Zunehmend setzen Biker GPS-Tracker ein, um ihr Motorrad jederzeit orten zu können. Diese Bauteile arbeiten mit Apps zusammen, die den aktuellen Standort eines Bikes mitteilen, welchen man dann bei einem Diebstahl an die Polizei (oder dem Club) weitergeben kann. Bei Trackern mit Alarmanlage und Bewegungsmeldern erhält der Besitzer obendrein sofortige Meldungen ans Handy, wenn das Bike bewegt, angefahren oder beschädigt wird. Weitere Features können sein: Notruf, Routenanzeige und Schräglagenanalyse.

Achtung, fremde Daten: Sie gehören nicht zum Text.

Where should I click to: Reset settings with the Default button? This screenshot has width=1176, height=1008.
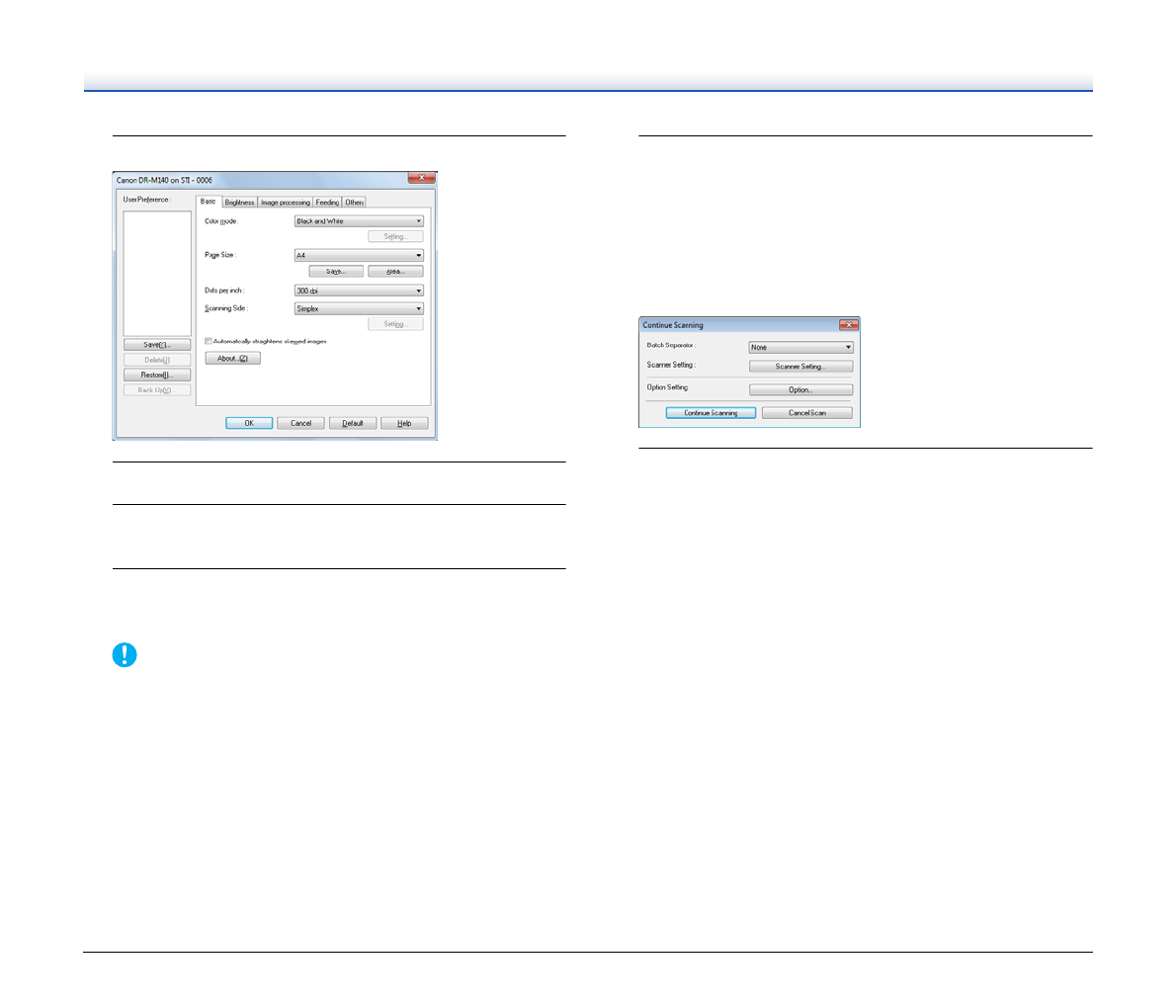353,423
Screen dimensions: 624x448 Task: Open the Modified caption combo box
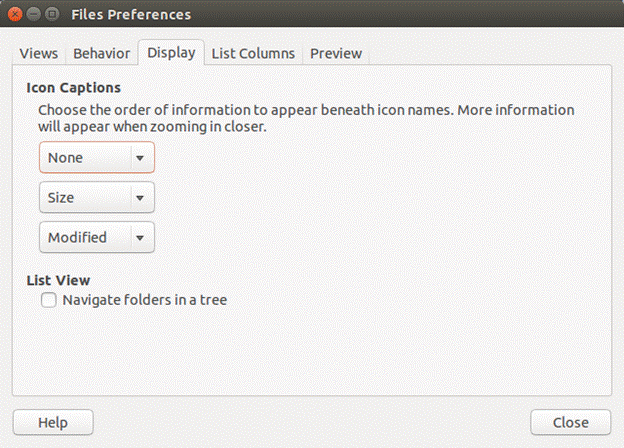[x=85, y=238]
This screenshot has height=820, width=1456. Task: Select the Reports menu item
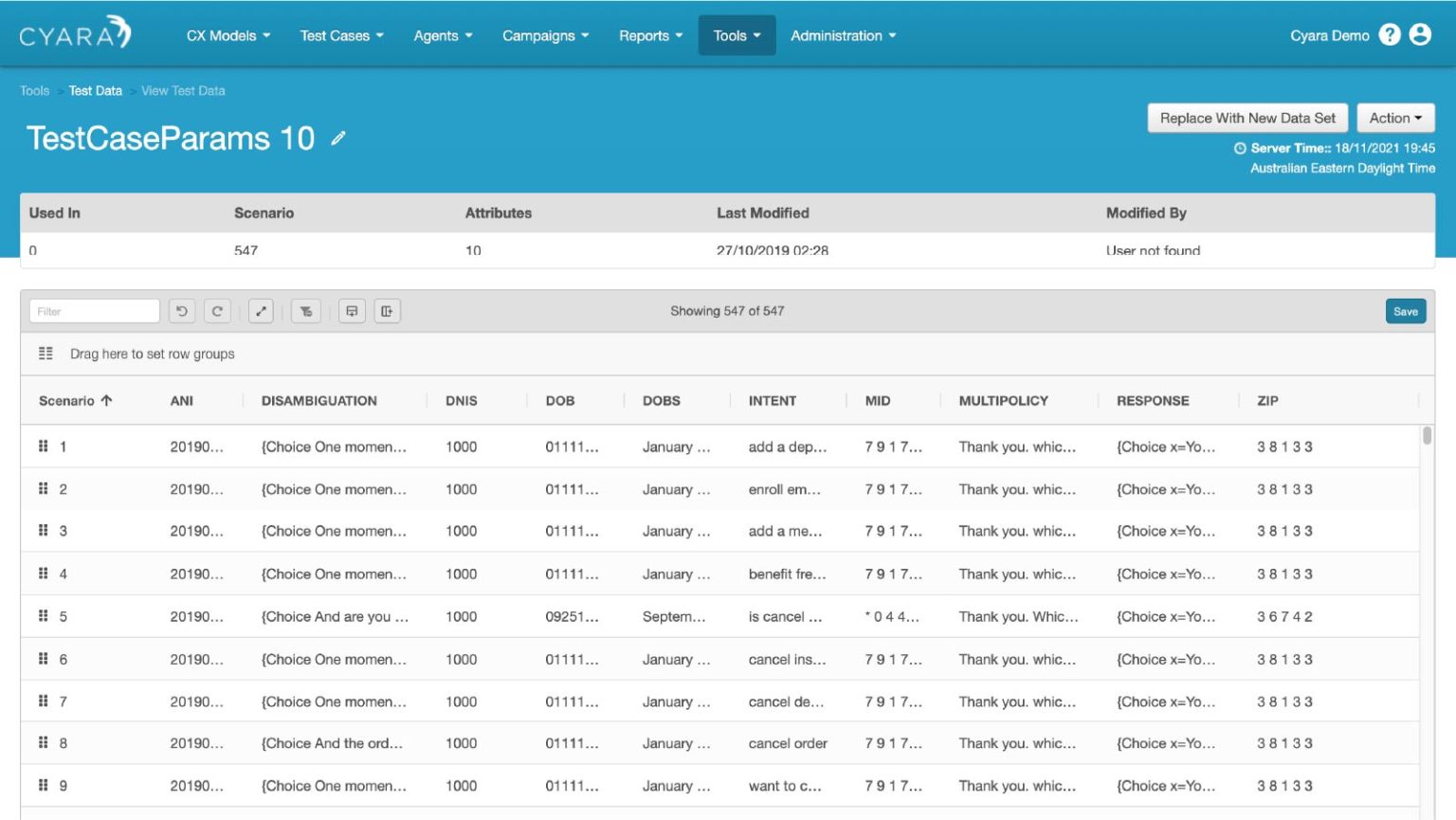(650, 35)
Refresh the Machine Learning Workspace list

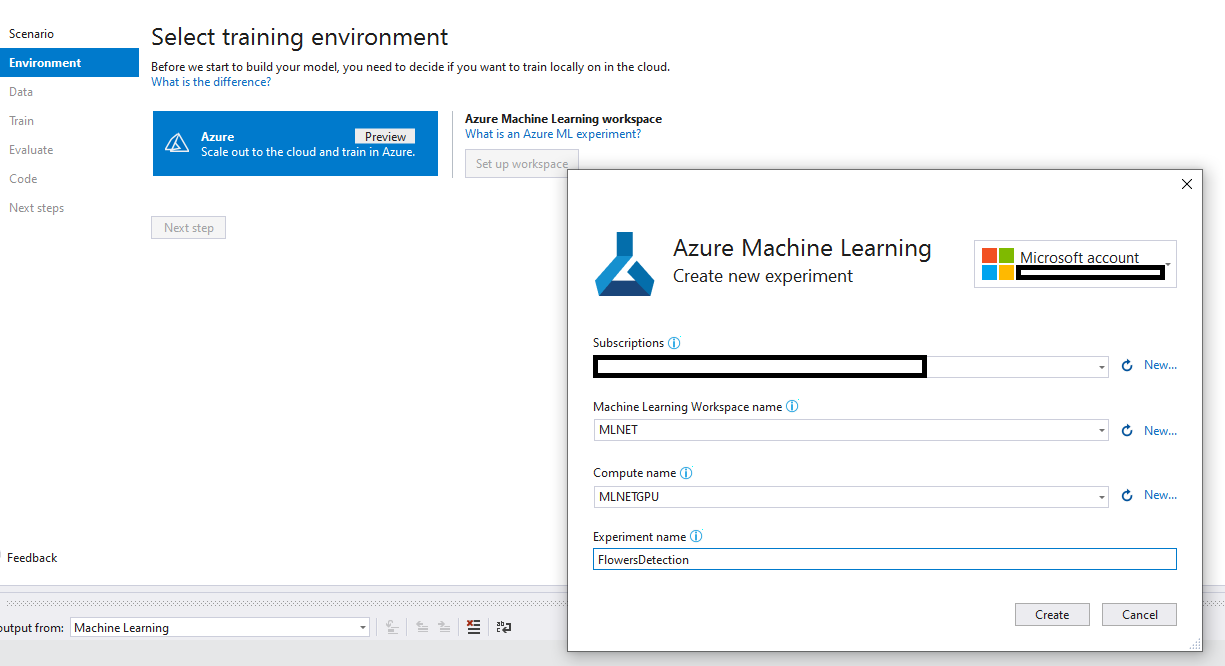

Tracker werden in verschiedenen Formen und Größen angeboten und werden irgendwo am oder im Motorrad verbaut (je versteckter, desto besser). Einige kommen mit Batterien, andere mit Akkus und wieder andere laufen nur, wenn sie Strom aus dem Bordnetz erhalten. Sie müssen also via Kabel verbunden oder in Einzelfällen via ODB-2 angeschlossen werden. Die Akkus halten meist zwischen 3 Stunden und bis zu 4 Tage durch (je nach Beanspruchung), aber spätestens fürs Aufladen müssen sie an der Batterie angeschlossen sein. Hinweis: Ein Tracker kann ordentlich an der Batterie zehren und bereits nach einer Woche Fahrpause dafür sorgen, dass das Bike nicht mehr genügend Saft zum Starten vorfindet.

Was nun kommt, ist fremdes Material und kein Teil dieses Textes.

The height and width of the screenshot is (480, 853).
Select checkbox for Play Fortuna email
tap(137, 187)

Die Kosten für einen Tracker liegen zwischen 50.- und 200.- Euro; bei den meisten kommen zusätzlich monatliche oder jährliche Extragebühren für eine verbaute SIM-Karte hinzu, die zum Kontakt mit dem Handy benötigt wird. So ein Abo kann weitere 60.- bis 100.- Euro pro Jahr betragen.

Ein Tracker alleine verhindert natürlich nichts. Bedenkt man, dass vom Zeitpunkt der ersten Berührung bis zum Einladen eines Motorrads bei Profis nur wenige Sekunden vergehen und man es in dieser Zeit nicht einmal schafft, rechtzeitig vom Klo zu kommen, ist eine zusätzliche Absicherung in Form eines Schlosses folglich angebracht. Selbst, wenn die Benachrichtigung des Trackers instant auf dem Handy erfolgt – was nicht immer der Fall ist. Außerdem nutzen Profis mittlerweile Störsender (sogenannte ‘Jammer’). Hiergegen hilft die Platzierung des Trackers an einer Stelle, die nicht sofort offensichtlich ist.

FAQ

Reicht das Lenkradschloss nicht aus?

Definitiv nein. Ein kräftiger Ruck am Lenker bricht den Bolzen des Lenkradschlosses bei vielen Modellen in Sekunden. Es ist lediglich ein Basisschutz für die Versicherung, kein Hindernis für Diebe.

Was ist der sicherste Ort für mein Motorrad?

Eine abgeschlossene Einzelgarage mit Bodenanker ist ein kleines Optimum. In öffentlichen Tiefgaragen solltest du dein Bike unbedingt an einen Pfeiler ketten und zusätzlich eine Plane verwenden.

Zahlt die Versicherung immer bei Diebstahl?

Nur wenn du eine Teil- oder Vollkaskoversicherung hast. Wichtig: Du musst meist nachweisen können, dass das Bike gesichert war (z.B. durch die Schlüssel des Lenkradschlosses). Fotos von der Sicherung können im Schadensfall helfen.

Fazit

Die beste Diebstahlprävention bei Motorrädern ist eine abschließbare Garage. Ergänzt durch eine Alarmanlage und (für paranoide Zeitgenossen) einem starken Kettenschloss kann dann kaum noch etwas passieren. Wer hingegen über keine Garage verfügt, sollte auf verschiedene Kombinationen aus Sichtschutz und Wegfahrsperren setzen.

Wie bereits erwähnt, das Beste ist, gar nicht erst gesehen zu werden, und ab da gilt: Je mehr Zeit ein Dieb aufwenden muss, um ein Motorrad zu stehlen, desto wahrscheinlicher lässt er es stehen. Eine Kombination aus Abdeckhaube + Wegfahrsperre + Bremsscheibenschloss vorne + Kettenschloss hinten bietet folglich gute Chancen, von Dieben für lange Zeit unbehelligt zu bleiben. (Für unterwegs setzt man entsprechend auf die kleineren Exemplare der physikalischen Wegfahrsperren im Verbund mit einer Alarmanlage oder einem GPS-Tracker mit Warnfunktion.)